#### Task inputs:

------------

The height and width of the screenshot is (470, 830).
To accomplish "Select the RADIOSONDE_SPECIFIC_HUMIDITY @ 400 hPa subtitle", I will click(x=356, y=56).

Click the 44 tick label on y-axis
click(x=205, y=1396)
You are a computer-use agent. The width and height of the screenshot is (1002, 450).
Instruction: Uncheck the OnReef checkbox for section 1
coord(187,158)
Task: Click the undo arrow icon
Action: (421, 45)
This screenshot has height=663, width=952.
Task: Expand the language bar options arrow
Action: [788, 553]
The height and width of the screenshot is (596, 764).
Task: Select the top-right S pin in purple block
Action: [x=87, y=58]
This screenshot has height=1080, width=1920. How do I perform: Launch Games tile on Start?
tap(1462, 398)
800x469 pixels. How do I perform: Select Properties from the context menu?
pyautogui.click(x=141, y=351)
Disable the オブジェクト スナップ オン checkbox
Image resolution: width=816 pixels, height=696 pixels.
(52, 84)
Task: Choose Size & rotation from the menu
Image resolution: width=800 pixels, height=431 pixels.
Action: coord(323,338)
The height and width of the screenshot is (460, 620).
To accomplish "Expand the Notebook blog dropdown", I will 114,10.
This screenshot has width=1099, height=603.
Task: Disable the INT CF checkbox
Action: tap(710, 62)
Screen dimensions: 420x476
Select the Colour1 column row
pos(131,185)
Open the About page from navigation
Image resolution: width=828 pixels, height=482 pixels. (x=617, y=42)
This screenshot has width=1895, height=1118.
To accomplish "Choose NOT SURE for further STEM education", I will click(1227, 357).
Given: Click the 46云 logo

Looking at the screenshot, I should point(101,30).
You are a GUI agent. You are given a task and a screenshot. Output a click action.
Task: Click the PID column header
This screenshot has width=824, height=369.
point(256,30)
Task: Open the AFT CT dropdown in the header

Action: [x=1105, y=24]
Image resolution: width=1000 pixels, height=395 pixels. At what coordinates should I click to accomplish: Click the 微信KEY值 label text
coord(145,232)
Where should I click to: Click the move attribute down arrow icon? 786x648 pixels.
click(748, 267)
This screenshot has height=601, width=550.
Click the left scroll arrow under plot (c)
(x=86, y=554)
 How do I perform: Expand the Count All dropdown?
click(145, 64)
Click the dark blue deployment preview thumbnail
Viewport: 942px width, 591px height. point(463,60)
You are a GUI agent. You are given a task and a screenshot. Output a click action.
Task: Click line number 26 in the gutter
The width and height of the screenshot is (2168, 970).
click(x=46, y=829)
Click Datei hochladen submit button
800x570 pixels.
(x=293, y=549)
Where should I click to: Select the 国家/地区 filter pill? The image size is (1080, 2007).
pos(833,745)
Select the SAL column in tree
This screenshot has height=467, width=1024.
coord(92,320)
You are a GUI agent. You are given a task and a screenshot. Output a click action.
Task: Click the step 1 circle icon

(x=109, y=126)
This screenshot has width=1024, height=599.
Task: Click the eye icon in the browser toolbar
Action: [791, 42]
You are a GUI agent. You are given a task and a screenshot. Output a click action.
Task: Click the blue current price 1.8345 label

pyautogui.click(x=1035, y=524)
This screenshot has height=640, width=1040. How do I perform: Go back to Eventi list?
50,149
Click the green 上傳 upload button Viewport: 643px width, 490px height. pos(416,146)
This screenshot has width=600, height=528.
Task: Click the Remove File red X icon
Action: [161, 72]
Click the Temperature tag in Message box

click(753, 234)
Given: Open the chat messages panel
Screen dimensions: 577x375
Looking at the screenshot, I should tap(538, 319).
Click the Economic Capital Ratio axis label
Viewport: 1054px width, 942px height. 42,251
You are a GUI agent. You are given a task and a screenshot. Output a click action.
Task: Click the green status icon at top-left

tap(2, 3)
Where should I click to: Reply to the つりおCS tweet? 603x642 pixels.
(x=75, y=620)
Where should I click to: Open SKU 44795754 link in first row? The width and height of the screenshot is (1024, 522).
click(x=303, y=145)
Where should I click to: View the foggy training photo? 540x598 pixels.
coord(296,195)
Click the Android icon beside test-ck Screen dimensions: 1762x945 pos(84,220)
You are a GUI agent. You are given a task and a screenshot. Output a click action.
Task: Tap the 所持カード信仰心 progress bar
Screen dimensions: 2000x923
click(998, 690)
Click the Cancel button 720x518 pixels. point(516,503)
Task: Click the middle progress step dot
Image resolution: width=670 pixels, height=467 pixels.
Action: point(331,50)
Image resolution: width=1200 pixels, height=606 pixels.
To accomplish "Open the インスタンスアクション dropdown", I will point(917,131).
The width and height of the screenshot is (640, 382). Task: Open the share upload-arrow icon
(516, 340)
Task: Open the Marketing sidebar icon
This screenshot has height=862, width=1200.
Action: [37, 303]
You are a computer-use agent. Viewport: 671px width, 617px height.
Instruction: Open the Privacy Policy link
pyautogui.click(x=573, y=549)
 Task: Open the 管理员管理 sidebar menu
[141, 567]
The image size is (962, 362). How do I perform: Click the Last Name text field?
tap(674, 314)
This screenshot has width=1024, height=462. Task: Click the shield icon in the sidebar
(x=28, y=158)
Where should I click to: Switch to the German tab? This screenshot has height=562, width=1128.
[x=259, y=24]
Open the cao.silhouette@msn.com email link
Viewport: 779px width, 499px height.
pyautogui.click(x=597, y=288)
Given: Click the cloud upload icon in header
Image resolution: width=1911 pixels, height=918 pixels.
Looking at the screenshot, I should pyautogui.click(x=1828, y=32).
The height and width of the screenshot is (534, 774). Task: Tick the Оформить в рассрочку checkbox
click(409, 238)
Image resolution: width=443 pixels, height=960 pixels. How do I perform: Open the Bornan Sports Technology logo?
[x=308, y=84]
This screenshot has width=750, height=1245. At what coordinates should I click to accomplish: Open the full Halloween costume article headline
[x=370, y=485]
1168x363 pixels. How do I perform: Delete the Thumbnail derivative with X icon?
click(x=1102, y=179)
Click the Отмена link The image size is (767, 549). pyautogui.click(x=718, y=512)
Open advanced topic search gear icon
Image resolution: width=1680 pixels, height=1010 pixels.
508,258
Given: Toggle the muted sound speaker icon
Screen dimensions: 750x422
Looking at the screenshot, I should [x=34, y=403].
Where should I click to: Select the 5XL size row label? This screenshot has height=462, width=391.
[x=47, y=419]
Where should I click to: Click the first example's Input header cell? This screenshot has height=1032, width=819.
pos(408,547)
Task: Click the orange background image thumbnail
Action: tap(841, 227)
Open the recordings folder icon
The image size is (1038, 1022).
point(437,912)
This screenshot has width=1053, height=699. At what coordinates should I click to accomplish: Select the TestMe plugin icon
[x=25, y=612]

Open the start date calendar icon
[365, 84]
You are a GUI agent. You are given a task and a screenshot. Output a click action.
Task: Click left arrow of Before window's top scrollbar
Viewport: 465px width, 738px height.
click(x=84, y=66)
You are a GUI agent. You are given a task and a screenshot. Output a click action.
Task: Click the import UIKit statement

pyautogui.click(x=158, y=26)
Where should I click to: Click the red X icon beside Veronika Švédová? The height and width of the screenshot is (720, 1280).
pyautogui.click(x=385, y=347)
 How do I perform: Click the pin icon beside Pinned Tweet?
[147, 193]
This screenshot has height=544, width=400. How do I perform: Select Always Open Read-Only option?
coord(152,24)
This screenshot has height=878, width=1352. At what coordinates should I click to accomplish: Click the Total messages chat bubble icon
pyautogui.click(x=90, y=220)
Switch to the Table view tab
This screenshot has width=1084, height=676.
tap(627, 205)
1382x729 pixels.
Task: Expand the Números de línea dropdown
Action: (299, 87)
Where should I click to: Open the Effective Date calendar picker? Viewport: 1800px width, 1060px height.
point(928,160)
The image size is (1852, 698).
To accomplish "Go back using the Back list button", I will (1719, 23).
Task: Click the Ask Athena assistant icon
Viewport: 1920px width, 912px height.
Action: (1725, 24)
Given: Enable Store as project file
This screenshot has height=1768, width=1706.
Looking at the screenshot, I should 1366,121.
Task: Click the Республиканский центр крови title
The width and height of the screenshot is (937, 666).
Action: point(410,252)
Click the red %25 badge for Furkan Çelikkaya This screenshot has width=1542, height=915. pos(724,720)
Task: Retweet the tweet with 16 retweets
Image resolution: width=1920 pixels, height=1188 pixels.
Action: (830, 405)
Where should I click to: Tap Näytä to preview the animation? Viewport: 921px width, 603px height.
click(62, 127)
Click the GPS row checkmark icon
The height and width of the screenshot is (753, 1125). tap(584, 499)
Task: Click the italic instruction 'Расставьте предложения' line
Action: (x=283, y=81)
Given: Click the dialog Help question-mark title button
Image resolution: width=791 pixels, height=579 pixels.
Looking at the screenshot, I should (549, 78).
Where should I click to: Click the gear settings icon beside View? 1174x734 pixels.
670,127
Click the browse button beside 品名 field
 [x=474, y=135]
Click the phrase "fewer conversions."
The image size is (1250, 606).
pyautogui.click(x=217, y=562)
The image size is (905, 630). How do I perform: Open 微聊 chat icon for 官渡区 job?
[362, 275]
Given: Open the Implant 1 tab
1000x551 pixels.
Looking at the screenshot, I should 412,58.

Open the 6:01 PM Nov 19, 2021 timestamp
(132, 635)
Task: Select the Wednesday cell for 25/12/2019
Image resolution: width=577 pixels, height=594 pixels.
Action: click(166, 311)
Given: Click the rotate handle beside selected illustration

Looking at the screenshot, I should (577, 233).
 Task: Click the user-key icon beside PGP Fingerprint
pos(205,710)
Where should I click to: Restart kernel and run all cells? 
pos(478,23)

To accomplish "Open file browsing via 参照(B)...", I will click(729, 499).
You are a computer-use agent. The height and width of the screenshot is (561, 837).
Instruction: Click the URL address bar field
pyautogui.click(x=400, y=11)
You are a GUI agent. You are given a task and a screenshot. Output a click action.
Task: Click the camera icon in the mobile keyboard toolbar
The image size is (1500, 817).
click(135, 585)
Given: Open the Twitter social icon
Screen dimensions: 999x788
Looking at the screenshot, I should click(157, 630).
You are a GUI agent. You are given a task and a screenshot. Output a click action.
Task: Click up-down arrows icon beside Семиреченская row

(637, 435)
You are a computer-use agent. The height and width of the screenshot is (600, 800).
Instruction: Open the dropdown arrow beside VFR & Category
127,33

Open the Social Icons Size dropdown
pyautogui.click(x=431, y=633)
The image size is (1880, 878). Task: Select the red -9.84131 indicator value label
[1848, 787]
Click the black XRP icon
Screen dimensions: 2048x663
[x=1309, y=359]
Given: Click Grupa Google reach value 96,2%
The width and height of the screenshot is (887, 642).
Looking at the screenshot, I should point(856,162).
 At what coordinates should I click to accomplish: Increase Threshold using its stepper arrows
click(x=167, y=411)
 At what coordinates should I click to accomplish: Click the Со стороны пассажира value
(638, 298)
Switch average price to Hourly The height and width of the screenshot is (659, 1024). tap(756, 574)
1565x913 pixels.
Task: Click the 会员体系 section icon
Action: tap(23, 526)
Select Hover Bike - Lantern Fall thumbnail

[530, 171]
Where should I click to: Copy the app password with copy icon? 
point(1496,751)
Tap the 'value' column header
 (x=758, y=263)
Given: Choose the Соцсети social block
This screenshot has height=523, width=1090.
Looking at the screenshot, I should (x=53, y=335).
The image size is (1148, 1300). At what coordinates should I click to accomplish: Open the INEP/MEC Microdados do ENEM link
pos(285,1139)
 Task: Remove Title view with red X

------------

#### What this task involves:
Exactly the lines from the one holding "At what coordinates should I click to accomplish: Increase" to the final line of the listing, both included, must make up the answer.

#### Expected output:
 At what coordinates should I click to accomplish: Increase Threshold using its stepper arrows
click(x=167, y=411)
 At what coordinates should I click to accomplish: Click the Со стороны пассажира value
(638, 298)
Switch average price to Hourly The height and width of the screenshot is (659, 1024). tap(756, 574)
1565x913 pixels.
Task: Click the 会员体系 section icon
Action: tap(23, 526)
Select Hover Bike - Lantern Fall thumbnail

[530, 171]
Where should I click to: Copy the app password with copy icon? 
point(1496,751)
Tap the 'value' column header
 (x=758, y=263)
Given: Choose the Соцсети social block
This screenshot has height=523, width=1090.
Looking at the screenshot, I should (x=53, y=335).
The image size is (1148, 1300). At what coordinates should I click to accomplish: Open the INEP/MEC Microdados do ENEM link
pos(285,1139)
 Task: Remove Title view with red X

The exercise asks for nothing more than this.